Work to be completed ::
Present these lines as a Markdown table with two columns, Number and Line, numbering each row and omitting blank lines.

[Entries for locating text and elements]
————

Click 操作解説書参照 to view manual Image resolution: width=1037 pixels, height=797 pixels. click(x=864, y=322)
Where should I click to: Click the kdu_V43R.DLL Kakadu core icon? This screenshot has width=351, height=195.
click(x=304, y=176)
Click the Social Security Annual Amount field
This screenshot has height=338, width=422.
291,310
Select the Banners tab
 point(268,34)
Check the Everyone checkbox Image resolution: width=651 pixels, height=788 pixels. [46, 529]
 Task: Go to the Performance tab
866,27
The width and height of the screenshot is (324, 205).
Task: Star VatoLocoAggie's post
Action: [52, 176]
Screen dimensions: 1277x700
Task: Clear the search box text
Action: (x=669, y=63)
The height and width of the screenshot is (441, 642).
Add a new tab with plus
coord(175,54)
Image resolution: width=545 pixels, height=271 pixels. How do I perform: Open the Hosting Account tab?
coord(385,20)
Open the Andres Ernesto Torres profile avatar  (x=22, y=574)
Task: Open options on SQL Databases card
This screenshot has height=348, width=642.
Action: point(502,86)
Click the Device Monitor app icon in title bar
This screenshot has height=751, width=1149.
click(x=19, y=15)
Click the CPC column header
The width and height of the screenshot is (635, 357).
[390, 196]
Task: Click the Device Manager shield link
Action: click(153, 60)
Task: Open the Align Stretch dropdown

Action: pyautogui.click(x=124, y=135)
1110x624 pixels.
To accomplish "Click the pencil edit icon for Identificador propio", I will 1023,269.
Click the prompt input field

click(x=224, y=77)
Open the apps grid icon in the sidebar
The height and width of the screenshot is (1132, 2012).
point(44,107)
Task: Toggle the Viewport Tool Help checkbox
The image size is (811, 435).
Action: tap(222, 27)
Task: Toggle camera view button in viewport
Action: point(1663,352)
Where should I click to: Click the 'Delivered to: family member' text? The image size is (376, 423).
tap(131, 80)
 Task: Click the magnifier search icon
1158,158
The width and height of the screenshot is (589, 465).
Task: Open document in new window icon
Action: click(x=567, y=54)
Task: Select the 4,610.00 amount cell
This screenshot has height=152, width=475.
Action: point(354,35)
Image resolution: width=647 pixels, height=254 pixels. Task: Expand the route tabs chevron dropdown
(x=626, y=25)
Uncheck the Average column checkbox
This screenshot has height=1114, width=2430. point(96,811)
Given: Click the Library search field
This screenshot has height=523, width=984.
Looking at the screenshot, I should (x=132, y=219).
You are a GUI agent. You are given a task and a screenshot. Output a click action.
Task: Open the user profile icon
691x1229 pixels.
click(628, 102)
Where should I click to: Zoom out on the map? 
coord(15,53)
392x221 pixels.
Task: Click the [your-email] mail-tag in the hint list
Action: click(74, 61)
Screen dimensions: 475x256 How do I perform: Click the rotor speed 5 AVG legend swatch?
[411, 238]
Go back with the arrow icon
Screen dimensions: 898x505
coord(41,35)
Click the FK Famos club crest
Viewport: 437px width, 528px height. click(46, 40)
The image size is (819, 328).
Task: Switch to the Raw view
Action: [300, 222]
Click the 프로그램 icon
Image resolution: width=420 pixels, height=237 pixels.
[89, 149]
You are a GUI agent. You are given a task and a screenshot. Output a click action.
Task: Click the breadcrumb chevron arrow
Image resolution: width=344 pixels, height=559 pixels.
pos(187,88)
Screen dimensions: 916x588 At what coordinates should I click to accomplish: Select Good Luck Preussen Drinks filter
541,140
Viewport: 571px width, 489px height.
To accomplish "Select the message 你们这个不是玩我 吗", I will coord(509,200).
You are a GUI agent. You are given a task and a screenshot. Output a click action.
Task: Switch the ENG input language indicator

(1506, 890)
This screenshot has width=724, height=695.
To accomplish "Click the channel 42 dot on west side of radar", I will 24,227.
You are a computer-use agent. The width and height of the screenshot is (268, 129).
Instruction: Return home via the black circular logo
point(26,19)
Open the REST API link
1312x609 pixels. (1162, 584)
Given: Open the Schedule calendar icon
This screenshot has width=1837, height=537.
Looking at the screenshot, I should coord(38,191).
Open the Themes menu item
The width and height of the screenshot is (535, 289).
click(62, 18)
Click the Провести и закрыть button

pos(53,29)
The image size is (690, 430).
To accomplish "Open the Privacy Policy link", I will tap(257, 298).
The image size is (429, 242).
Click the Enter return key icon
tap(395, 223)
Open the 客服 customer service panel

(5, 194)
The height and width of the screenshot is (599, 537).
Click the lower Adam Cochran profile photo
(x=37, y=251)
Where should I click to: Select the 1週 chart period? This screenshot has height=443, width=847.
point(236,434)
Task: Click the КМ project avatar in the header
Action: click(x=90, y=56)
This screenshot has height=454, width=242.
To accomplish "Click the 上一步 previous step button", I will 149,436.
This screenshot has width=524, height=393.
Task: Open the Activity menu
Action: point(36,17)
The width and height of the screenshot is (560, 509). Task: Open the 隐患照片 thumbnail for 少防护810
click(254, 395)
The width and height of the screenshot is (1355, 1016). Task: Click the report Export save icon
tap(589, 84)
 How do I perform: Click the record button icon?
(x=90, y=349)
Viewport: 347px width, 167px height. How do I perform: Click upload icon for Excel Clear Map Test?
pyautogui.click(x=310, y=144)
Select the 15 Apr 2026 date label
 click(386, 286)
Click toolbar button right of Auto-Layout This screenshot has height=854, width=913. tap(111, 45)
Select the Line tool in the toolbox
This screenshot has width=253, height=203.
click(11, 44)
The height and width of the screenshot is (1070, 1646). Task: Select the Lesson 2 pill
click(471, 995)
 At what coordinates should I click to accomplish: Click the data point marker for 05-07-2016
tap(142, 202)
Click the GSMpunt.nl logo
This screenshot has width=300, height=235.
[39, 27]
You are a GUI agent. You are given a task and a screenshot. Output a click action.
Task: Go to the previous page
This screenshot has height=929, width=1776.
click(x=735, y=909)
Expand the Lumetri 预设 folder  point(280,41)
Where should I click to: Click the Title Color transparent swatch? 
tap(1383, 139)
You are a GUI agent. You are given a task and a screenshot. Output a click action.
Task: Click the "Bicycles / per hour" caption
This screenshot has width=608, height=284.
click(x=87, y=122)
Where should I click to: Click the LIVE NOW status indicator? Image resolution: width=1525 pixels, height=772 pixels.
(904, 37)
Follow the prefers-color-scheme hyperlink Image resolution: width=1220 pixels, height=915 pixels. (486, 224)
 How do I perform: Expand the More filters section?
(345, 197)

————

Exercise response ::
| Number | Line |
|---|---|
| 1 | Click 操作解説書参照 to view manual Image resolution: width=1037 pixels, height=797 pixels. click(x=864, y=322) |
| 2 | Where should I click to: Click the kdu_V43R.DLL Kakadu core icon? This screenshot has width=351, height=195. |
| 3 | click(x=304, y=176) |
| 4 | Click the Social Security Annual Amount field |
| 5 | This screenshot has height=338, width=422. |
| 6 | 291,310 |
| 7 | Select the Banners tab |
| 8 |  point(268,34) |
| 9 | Check the Everyone checkbox Image resolution: width=651 pixels, height=788 pixels. [46, 529] |
| 10 |  Task: Go to the Performance tab |
| 11 | 866,27 |
| 12 | The width and height of the screenshot is (324, 205). |
| 13 | Task: Star VatoLocoAggie's post |
| 14 | Action: [52, 176] |
| 15 | Screen dimensions: 1277x700 |
| 16 | Task: Clear the search box text |
| 17 | Action: (x=669, y=63) |
| 18 | The height and width of the screenshot is (441, 642). |
| 19 | Add a new tab with plus |
| 20 | coord(175,54) |
| 21 | Image resolution: width=545 pixels, height=271 pixels. How do I perform: Open the Hosting Account tab? |
| 22 | coord(385,20) |
| 23 | Open the Andres Ernesto Torres profile avatar  (x=22, y=574) |
| 24 | Task: Open options on SQL Databases card |
| 25 | This screenshot has height=348, width=642. |
| 26 | Action: point(502,86) |
| 27 | Click the Device Monitor app icon in title bar |
| 28 | This screenshot has height=751, width=1149. |
| 29 | click(x=19, y=15) |
| 30 | Click the CPC column header |
| 31 | The width and height of the screenshot is (635, 357). |
| 32 | [390, 196] |
| 33 | Task: Click the Device Manager shield link |
| 34 | Action: click(153, 60) |
| 35 | Task: Open the Align Stretch dropdown |
| 36 | Action: pyautogui.click(x=124, y=135) |
| 37 | 1110x624 pixels. |
| 38 | To accomplish "Click the pencil edit icon for Identificador propio", I will 1023,269. |
| 39 | Click the prompt input field |
| 40 | click(x=224, y=77) |
| 41 | Open the apps grid icon in the sidebar |
| 42 | The height and width of the screenshot is (1132, 2012). |
| 43 | point(44,107) |
| 44 | Task: Toggle the Viewport Tool Help checkbox |
| 45 | The image size is (811, 435). |
| 46 | Action: tap(222, 27) |
| 47 | Task: Toggle camera view button in viewport |
| 48 | Action: point(1663,352) |
| 49 | Where should I click to: Click the 'Delivered to: family member' text? The image size is (376, 423). |
| 50 | tap(131, 80) |
| 51 |  Task: Click the magnifier search icon |
| 52 | 1158,158 |
| 53 | The width and height of the screenshot is (589, 465). |
| 54 | Task: Open document in new window icon |
| 55 | Action: click(x=567, y=54) |
| 56 | Task: Select the 4,610.00 amount cell |
| 57 | This screenshot has height=152, width=475. |
| 58 | Action: point(354,35) |
| 59 | Image resolution: width=647 pixels, height=254 pixels. Task: Expand the route tabs chevron dropdown |
| 60 | (x=626, y=25) |
| 61 | Uncheck the Average column checkbox |
| 62 | This screenshot has height=1114, width=2430. point(96,811) |
| 63 | Given: Click the Library search field |
| 64 | This screenshot has height=523, width=984. |
| 65 | Looking at the screenshot, I should (x=132, y=219). |
| 66 | You are a GUI agent. You are given a task and a screenshot. Output a click action. |
| 67 | Task: Open the user profile icon |
| 68 | 691x1229 pixels. |
| 69 | click(628, 102) |
| 70 | Where should I click to: Zoom out on the map?  |
| 71 | coord(15,53) |
| 72 | 392x221 pixels. |
| 73 | Task: Click the [your-email] mail-tag in the hint list |
| 74 | Action: click(74, 61) |
| 75 | Screen dimensions: 475x256 How do I perform: Click the rotor speed 5 AVG legend swatch? |
| 76 | [411, 238] |
| 77 | Go back with the arrow icon |
| 78 | Screen dimensions: 898x505 |
| 79 | coord(41,35) |
| 80 | Click the FK Famos club crest |
| 81 | Viewport: 437px width, 528px height. click(46, 40) |
| 82 | The image size is (819, 328). |
| 83 | Task: Switch to the Raw view |
| 84 | Action: [300, 222] |
| 85 | Click the 프로그램 icon |
| 86 | Image resolution: width=420 pixels, height=237 pixels. |
| 87 | [89, 149] |
| 88 | You are a GUI agent. You are given a task and a screenshot. Output a click action. |
| 89 | Task: Click the breadcrumb chevron arrow |
| 90 | Image resolution: width=344 pixels, height=559 pixels. |
| 91 | pos(187,88) |
| 92 | Screen dimensions: 916x588 At what coordinates should I click to accomplish: Select Good Luck Preussen Drinks filter |
| 93 | 541,140 |
| 94 | Viewport: 571px width, 489px height. |
| 95 | To accomplish "Select the message 你们这个不是玩我 吗", I will coord(509,200). |
| 96 | You are a GUI agent. You are given a task and a screenshot. Output a click action. |
| 97 | Task: Switch the ENG input language indicator |
| 98 | (1506, 890) |
| 99 | This screenshot has width=724, height=695. |
| 100 | To accomplish "Click the channel 42 dot on west side of radar", I will 24,227. |
| 101 | You are a computer-use agent. The width and height of the screenshot is (268, 129). |
| 102 | Instruction: Return home via the black circular logo |
| 103 | point(26,19) |
| 104 | Open the REST API link |
| 105 | 1312x609 pixels. (1162, 584) |
| 106 | Given: Open the Schedule calendar icon |
| 107 | This screenshot has width=1837, height=537. |
| 108 | Looking at the screenshot, I should coord(38,191). |
| 109 | Open the Themes menu item |
| 110 | The width and height of the screenshot is (535, 289). |
| 111 | click(62, 18) |
| 112 | Click the Провести и закрыть button |
| 113 | pos(53,29) |
| 114 | The image size is (690, 430). |
| 115 | To accomplish "Open the Privacy Policy link", I will tap(257, 298). |
| 116 | The image size is (429, 242). |
| 117 | Click the Enter return key icon |
| 118 | tap(395, 223) |
| 119 | Open the 客服 customer service panel |
| 120 | (5, 194) |
| 121 | The height and width of the screenshot is (599, 537). |
| 122 | Click the lower Adam Cochran profile photo |
| 123 | (x=37, y=251) |
| 124 | Where should I click to: Select the 1週 chart period? This screenshot has height=443, width=847. |
| 125 | point(236,434) |
| 126 | Task: Click the КМ project avatar in the header |
| 127 | Action: click(x=90, y=56) |
| 128 | This screenshot has height=454, width=242. |
| 129 | To accomplish "Click the 上一步 previous step button", I will 149,436. |
| 130 | This screenshot has width=524, height=393. |
| 131 | Task: Open the Activity menu |
| 132 | Action: point(36,17) |
| 133 | The width and height of the screenshot is (560, 509). Task: Open the 隐患照片 thumbnail for 少防护810 |
| 134 | click(254, 395) |
| 135 | The width and height of the screenshot is (1355, 1016). Task: Click the report Export save icon |
| 136 | tap(589, 84) |
| 137 |  How do I perform: Click the record button icon? |
| 138 | (x=90, y=349) |
| 139 | Viewport: 347px width, 167px height. How do I perform: Click upload icon for Excel Clear Map Test? |
| 140 | pyautogui.click(x=310, y=144) |
| 141 | Select the 15 Apr 2026 date label |
| 142 |  click(386, 286) |
| 143 | Click toolbar button right of Auto-Layout This screenshot has height=854, width=913. tap(111, 45) |
| 144 | Select the Line tool in the toolbox |
| 145 | This screenshot has width=253, height=203. |
| 146 | click(11, 44) |
| 147 | The height and width of the screenshot is (1070, 1646). Task: Select the Lesson 2 pill |
| 148 | click(471, 995) |
| 149 |  At what coordinates should I click to accomplish: Click the data point marker for 05-07-2016 |
| 150 | tap(142, 202) |
| 151 | Click the GSMpunt.nl logo |
| 152 | This screenshot has width=300, height=235. |
| 153 | [39, 27] |
| 154 | You are a GUI agent. You are given a task and a screenshot. Output a click action. |
| 155 | Task: Go to the previous page |
| 156 | This screenshot has height=929, width=1776. |
| 157 | click(x=735, y=909) |
| 158 | Expand the Lumetri 预设 folder  point(280,41) |
| 159 | Where should I click to: Click the Title Color transparent swatch?  |
| 160 | tap(1383, 139) |
| 161 | You are a GUI agent. You are given a task and a screenshot. Output a click action. |
| 162 | Task: Click the "Bicycles / per hour" caption |
| 163 | This screenshot has width=608, height=284. |
| 164 | click(x=87, y=122) |
| 165 | Where should I click to: Click the LIVE NOW status indicator? Image resolution: width=1525 pixels, height=772 pixels. |
| 166 | (904, 37) |
| 167 | Follow the prefers-color-scheme hyperlink Image resolution: width=1220 pixels, height=915 pixels. (486, 224) |
| 168 |  How do I perform: Expand the More filters section? |
| 169 | (345, 197) |